Impossible Bipartisanship

MEXICO CITY — Two events have marked the start of this year’s election activities in the United States: the primaries to decide who will be the Republican Party’s candidate and the State of the Union speech given by President Obama on Jan. 25. Both have been very useful in illustrating the truly alarming polarization now present in American society. This, of course, is not a new phenomenon to be dealing with; the division between liberals and conservatives has been a prominent feature since the movement for independence. Nevertheless, various circumstances — the economic crisis chief among them — have deepened this division to a degree seldom seen in the recent history of the United States. The consequences are extremely negative, as much because of the paralysis produced in the government as because of the uneasiness fostered between citizens, increasingly more critical of and alienated from the politicians in Washington.

Above all, the polarization derives from the rightward radicalization, headed by the tea party.

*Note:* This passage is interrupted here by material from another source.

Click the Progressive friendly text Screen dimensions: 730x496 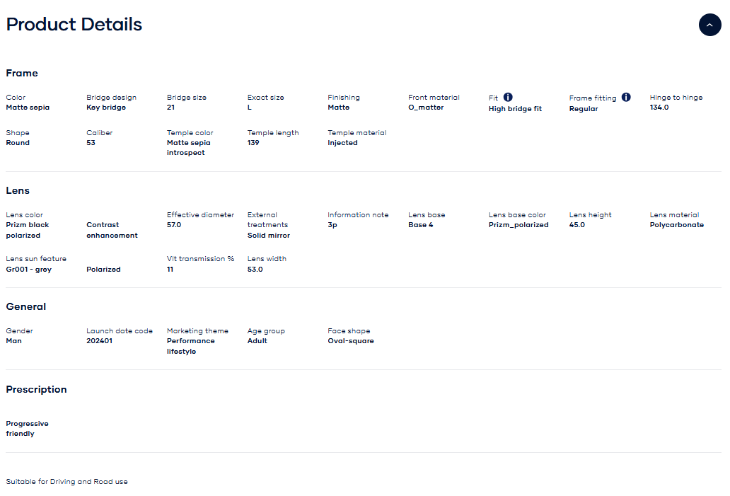(27, 429)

The strength of this movement and its influence on the nomination of the Republican candidate has pushed debates during the primaries toward the extreme. At the far end is Santorum, winner of the Iowa contest, who dismisses the advantages of public schooling, declaring himself in favor of homeschooling, which can better convey the values of family, religion and individual effort that have built “the greatness of America.” It’s not hard to imagine what little enthusiasm for public education he would demonstrate upon coming to power.

This hunger for radical conservatism has not resulted in greater cohesion within the Republican Party. On the contrary, it has divided its many groups, as was made apparent by the fact that the first three contests, in Iowa, New Hampshire and South Carolina, have had different winners. It has also cast doubt on the consensus that seemed to have been formed around Mitt Romney because of his better abilities for attracting less radical voters. Now what is valued most is the capacity to reenergize conservatism and thereby defeat Barack Obama.

What keeps the Republican Party united are two obsessions shared by the majority of its members: on the one hand, hatred of Obama, to whom they will not yield a single victory, even if this endangers measures necessary for the economic recovery; and on the other, their convictions about the downside of increasing the government’s ability to intervene in the economy. For the Republicans, the blame for the serious problems the U.S. economy is experiencing lies with government spending, the waste, which involves, among other things, investing in programs that seek to substitute for things that can only be accomplished through individual effort. Nothing disturbs conservatives more than the insistence on protecting “others,” black and Latino minorities or whites on the edge of poverty. For them, defending America is protecting the American dream, which has made possible well-kept suburbs populated by an upper middle class, preferably white and practicing some kind of Christian religion, free from undesirable immigrants, homosexuals or transexuals.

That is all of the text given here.